Are you ready to think bigger for your firm, but are afraid to have the tough conversations? Debra Kilsheimer, an accountant and industry public speaker, gives step-by-step guidance on how to price for value, increase prices without apologizing and know when it’s time to get rid of red flag clients. Get ready to take notes and start rethinking your pricing strategy.
—Interview by Lauren Ward, edited by Bianca Prieto

You’ve said most firms don’t actually have a pricing problem—they have a courage problem. What does that look like in practice, and what are the warning signs that a firm owner is underpricing out of fear rather than strategy?
Most firms don’t have a pricing problem. They have a measurement problem that hides a courage problem. We track hours, realization and utilization like it means something, then change nothing. Those metrics were built for a time when effort equaled value.

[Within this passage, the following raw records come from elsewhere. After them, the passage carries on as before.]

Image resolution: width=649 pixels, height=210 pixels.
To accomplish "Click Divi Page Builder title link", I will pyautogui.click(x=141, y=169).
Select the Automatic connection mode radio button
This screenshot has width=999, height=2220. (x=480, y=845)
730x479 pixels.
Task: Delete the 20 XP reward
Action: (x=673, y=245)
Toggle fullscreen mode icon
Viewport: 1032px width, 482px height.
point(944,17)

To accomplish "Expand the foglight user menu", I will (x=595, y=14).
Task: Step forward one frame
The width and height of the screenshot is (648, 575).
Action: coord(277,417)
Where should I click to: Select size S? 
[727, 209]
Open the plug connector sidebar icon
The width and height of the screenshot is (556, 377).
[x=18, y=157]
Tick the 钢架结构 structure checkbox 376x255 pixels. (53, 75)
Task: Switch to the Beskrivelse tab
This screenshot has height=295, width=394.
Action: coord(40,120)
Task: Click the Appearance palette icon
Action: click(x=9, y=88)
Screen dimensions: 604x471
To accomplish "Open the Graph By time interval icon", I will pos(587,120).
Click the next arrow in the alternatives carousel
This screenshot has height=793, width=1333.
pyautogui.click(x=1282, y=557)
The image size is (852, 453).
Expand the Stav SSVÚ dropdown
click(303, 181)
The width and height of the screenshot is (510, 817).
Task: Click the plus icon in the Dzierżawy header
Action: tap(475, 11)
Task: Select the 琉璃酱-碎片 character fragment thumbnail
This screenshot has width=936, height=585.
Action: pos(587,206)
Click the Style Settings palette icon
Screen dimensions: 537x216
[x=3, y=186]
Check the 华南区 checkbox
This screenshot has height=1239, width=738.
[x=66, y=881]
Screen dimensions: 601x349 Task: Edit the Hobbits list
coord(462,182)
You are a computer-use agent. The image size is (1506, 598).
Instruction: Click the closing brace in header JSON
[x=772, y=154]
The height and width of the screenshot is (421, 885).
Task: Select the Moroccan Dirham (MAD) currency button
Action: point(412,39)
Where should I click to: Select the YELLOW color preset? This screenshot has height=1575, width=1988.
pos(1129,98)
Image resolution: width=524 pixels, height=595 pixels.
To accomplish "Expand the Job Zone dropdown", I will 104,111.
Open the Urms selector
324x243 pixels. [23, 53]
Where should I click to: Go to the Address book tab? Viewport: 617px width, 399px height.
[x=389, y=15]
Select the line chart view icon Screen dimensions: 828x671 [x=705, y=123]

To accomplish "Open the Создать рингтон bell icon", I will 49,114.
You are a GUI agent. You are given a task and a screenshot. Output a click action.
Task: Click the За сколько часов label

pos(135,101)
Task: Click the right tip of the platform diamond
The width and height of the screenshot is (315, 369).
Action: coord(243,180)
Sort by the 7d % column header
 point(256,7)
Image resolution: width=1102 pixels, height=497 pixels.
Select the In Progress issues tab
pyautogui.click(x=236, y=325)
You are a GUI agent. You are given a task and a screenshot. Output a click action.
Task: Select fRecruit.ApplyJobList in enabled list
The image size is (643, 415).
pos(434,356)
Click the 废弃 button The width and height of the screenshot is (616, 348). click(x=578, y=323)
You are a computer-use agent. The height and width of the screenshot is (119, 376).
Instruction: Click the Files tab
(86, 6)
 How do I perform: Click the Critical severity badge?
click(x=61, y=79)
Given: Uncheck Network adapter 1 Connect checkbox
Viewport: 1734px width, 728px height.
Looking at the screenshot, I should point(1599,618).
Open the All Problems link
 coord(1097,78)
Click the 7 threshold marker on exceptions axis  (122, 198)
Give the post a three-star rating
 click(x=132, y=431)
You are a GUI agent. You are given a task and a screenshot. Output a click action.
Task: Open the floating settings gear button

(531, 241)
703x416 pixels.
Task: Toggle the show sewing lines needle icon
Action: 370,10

That is just not true anymore. How long something takes is irrelevant. If it were, a well-done steak would cost more than a rare one because it sat on the grill longer. Same product, same chef, different time. No one prices like that. Yet we do it every day. Firms measure activity instead of impact. What matters is whether the client makes better decisions faster, sees fewer surprises, and runs a better business because of you.
The warning signs are clear. You lead with tasks, adjust your fee before the client reacts, and stay busy without moving your firm forward. That’s not strategy. That’s fear dressed up as data.
Many accounting professionals sell themselves short by underpricing their services. What tips can you share on building quotes based on value and expertise rather than tasks?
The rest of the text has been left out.